7. An isolated fatty aldehyde reductase enzyme, comprising: a polypeptide or protein of bacterial origins, wherein said polypeptide or protein comprises an amino acid sequence at least 90% identical to the amino acid sequence of SEQ ID NO: 2.

8. The isolated fatty aldehyde reductase enzyme of claim 7, further comprising: a polypeptide or protein of bacterial origins, wherein said polypeptide or protein comprises an amino acid sequence at least 95% identical to the amino acid sequence of SEQ ID NO: 2.

9. The isolated fatty aldehyde reductase enzyme of claim 7, further comprising: a polypeptide or protein of bacterial origins, wherein said polypeptide or protein comprises the amino acid sequence of SEQ ID NO: 2.

10. The isolated fatty aldehyde reductase enzyme of claim 7, further comprising: an enzyme that is a 57 kDa monomer, wherein said enzyme has a specific activity for the reduction of decanal of about 85 nmol decanal reduced/minute/milligram and wherein said enzyme is encoded by a nucleotide sequence at least 90%, or at least 95%, or at least 100% identical to SEQ ID NO: 1.
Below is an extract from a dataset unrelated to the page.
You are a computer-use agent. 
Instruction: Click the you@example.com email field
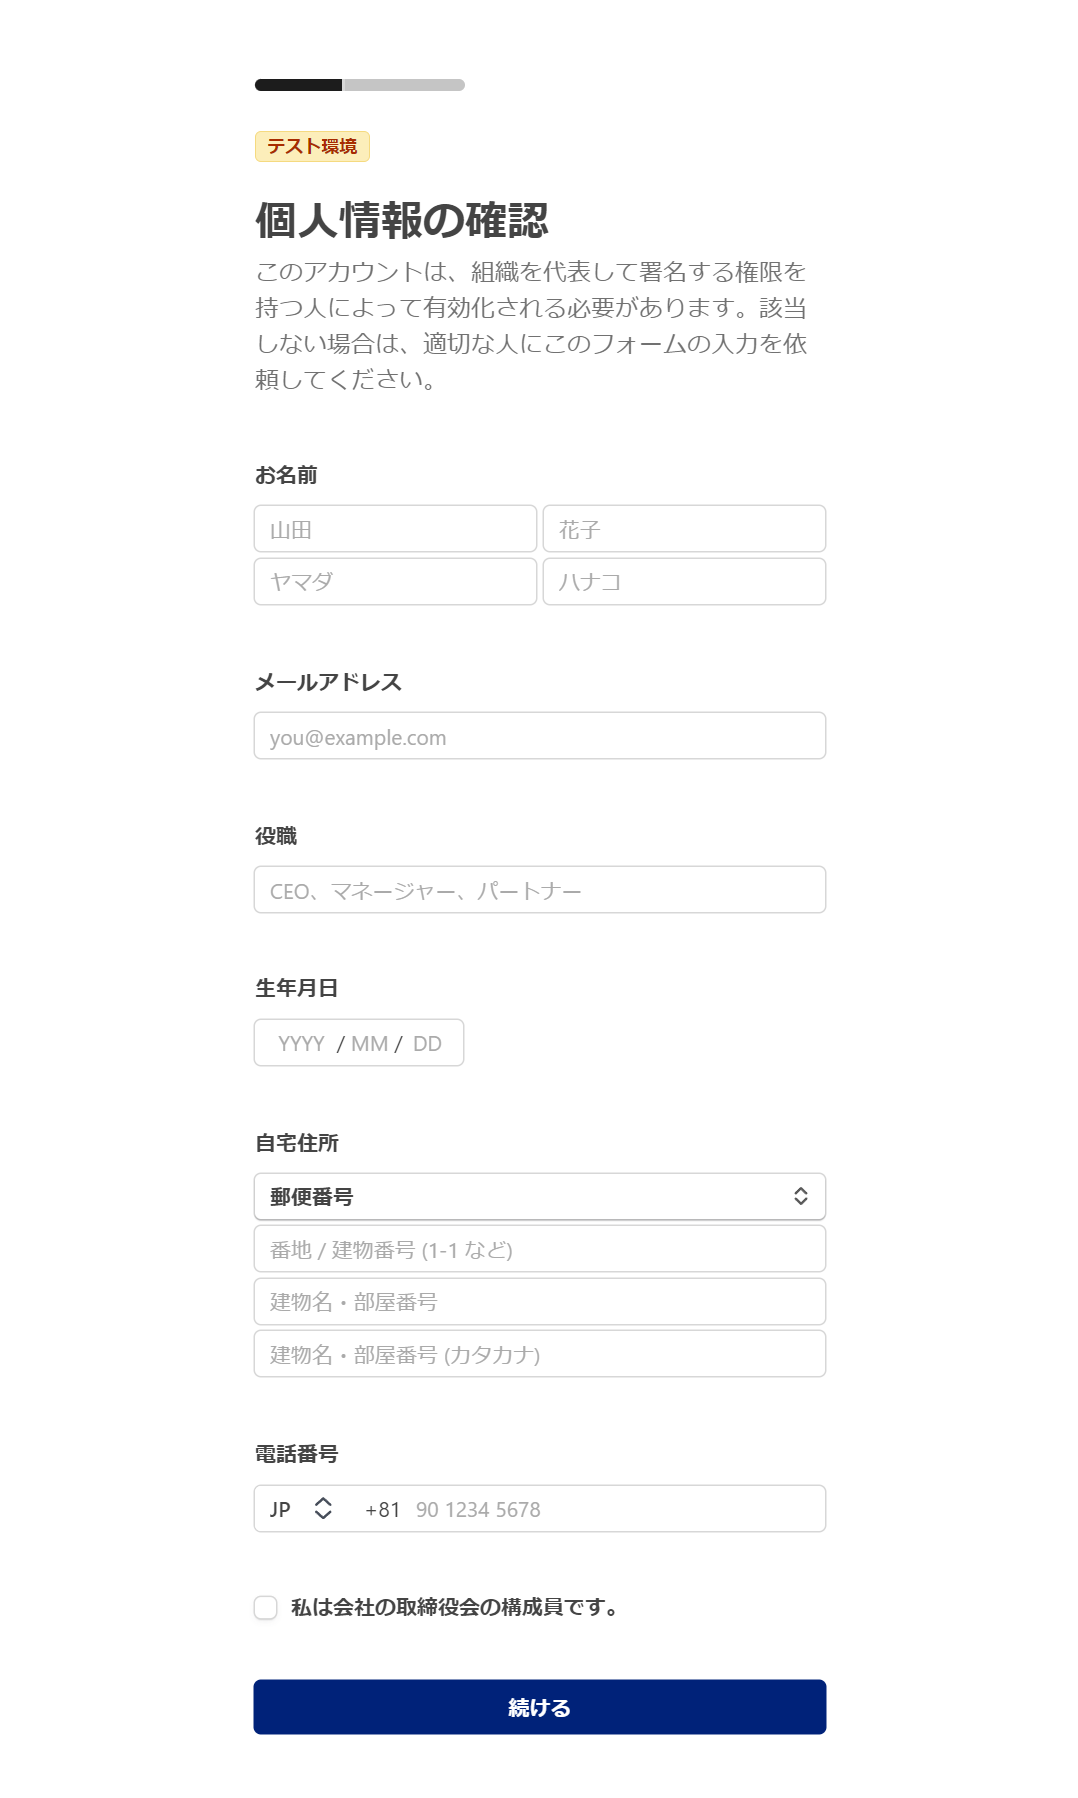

11. The isolated fatty aldehyde reductase enzyme of claim 8, further comprising: an enzyme that is a 57 kDa monomer, wherein said enzyme has a specific activity for the reduction of decanal of about 85 nmol decanal reduced/minute/milligram and wherein said enzyme is encoded by a nucleotide sequence at least 90%, or at least 95%, or at least 100% identical to SEQ ID NO: 1.

12. The isolated fatty aldehyde reductase enzyme of claim 9, further comprising: an enzyme that is a 57 kDa monomer, wherein said enzyme has a specific activity for the reduction of decanal of about 85 nmol decanal reduced/minute/milligram and wherein said enzyme is encoded by a nucleotide sequence at least 90%, or at least 95%, or at least 100% identical to SEQ ID NO: 1.

13. The isolated fatty aldehyde reductase enzyme of claim 7, 8, 9 or 10, further comprising: a fatty aldehyde reductase enzyme of claim 7, 8, 9 or 10 fused to a maltose binding protein.

14. A fusion protein, comprising: a maltose binding protein-fatty aldehyde reductase fusion protein comprising an amino acid sequence at least 90% identical to the amino acid sequence of SEQ ID NO: 3, wherein the amino acid sequence of SEQ ID NO: 3 is encoded by a polynucleotide sequence at least 90% identical to the polynucleotide sequence of SEQ ID NO: 4.

15. The fusion protein of claim 14, further comprising: a maltose binding protein-fatty aldehyde reductase fusion protein comprising an amino acid sequence at least 95% identical to the amino acid sequence of SEQ ID NO: 3, wherein the amino acid sequence of SEQ ID NO: 3 is encoded by a polynucleotide sequence at least 90% identical to the polynucleotide sequence of SEQ ID NO: 4.

16. The fusion protein of claim 14, further comprising: a maltose binding protein-fatty aldehyde reductase fusion protein comprising an amino acid sequence at least 95% identical to the amino acid sequence of SEQ ID NO: 3, wherein the amino acid sequence of SEQ ID NO: 3 is encoded by a polynucleotide sequence at least 95% identical to the polynucleotide sequence of SEQ ID NO: 4.

17. The fusion protein of claim 14, further comprising: a maltose binding protein-fatty aldehyde reductase fusion protein comprising the amino acid sequence of SEQ ID NO: 3, wherein the amino acid sequence of SEQ ID NO: 3 is encoded by the polynucleotide sequence of SEQ ID NO: 4.